Schema mode gives you full control over data extraction using CSS selectors and parsers. Define exact data structures for predictable, low-cost extraction that executes consistently across thousands of pages.
When to use
Use schema mode when you need:
- Low cost: Pay per driver usage, not token consumption
- Predictable extraction: Same selectors extract same data every time
- Full control: Specify exact CSS paths and data types
- High volume: Process large datasets efficiently
Parsers may break when page structure or selectors change.
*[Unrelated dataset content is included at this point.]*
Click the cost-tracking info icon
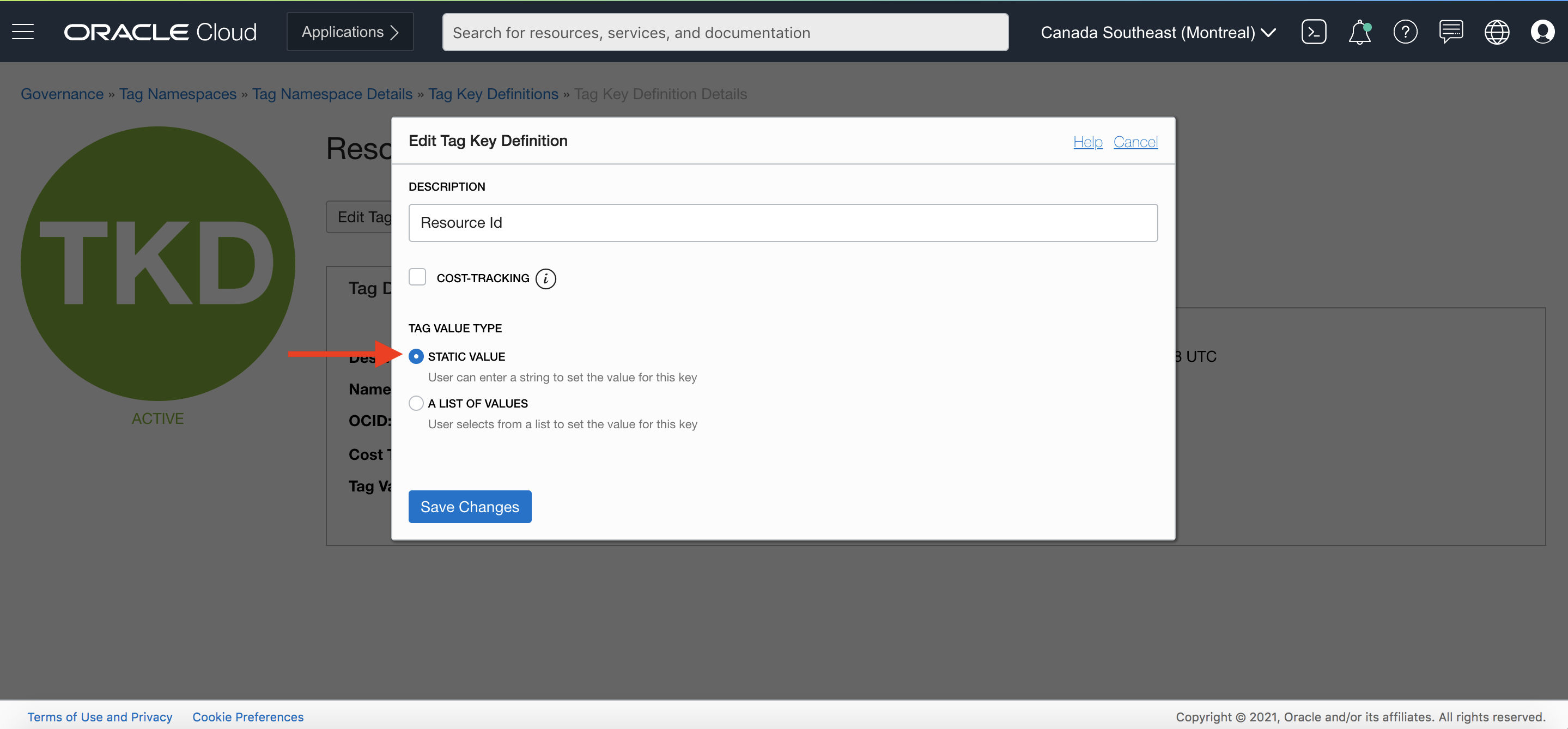Image resolution: width=1568 pixels, height=729 pixels. pos(545,279)
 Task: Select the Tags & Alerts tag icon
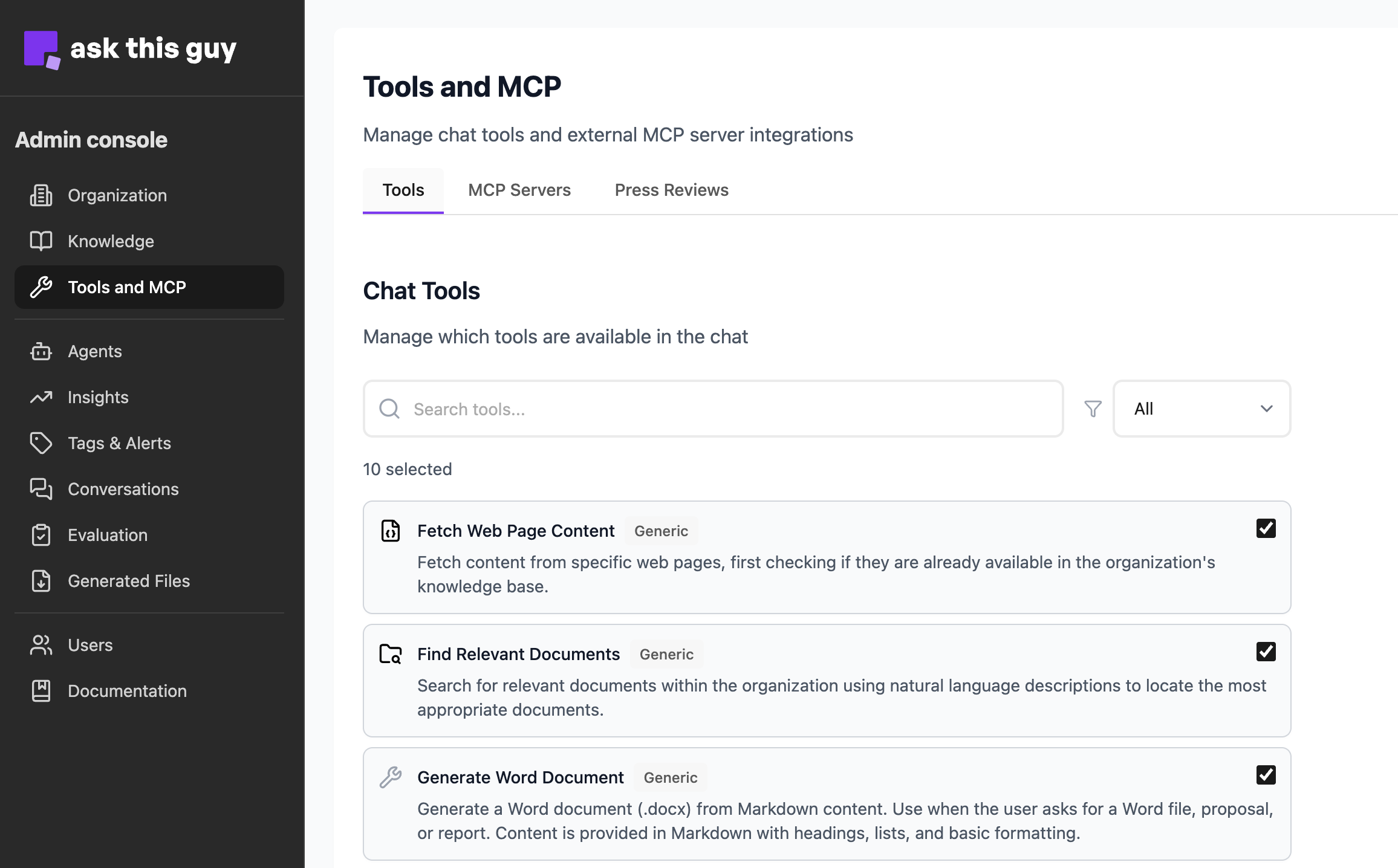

Monitor source pages and update parsers as needed.
Supported parameters
Available in - Extract.
| Parameter | Type | Description | Default |
|---|
parse | Boolean | Enable or disable HTML parsing (required to be true) | false |
parser | Object | Selector based HTML parser object | - |
Parser structure
Parsers define how to extract data using three core components:
Required properties:
type - Return format: item, list, json, table, object, object-list
selectors - CSS selectors identifying target elements (multiple for fallbacks)
extractor - What to extract: text, html, or attributes like [href]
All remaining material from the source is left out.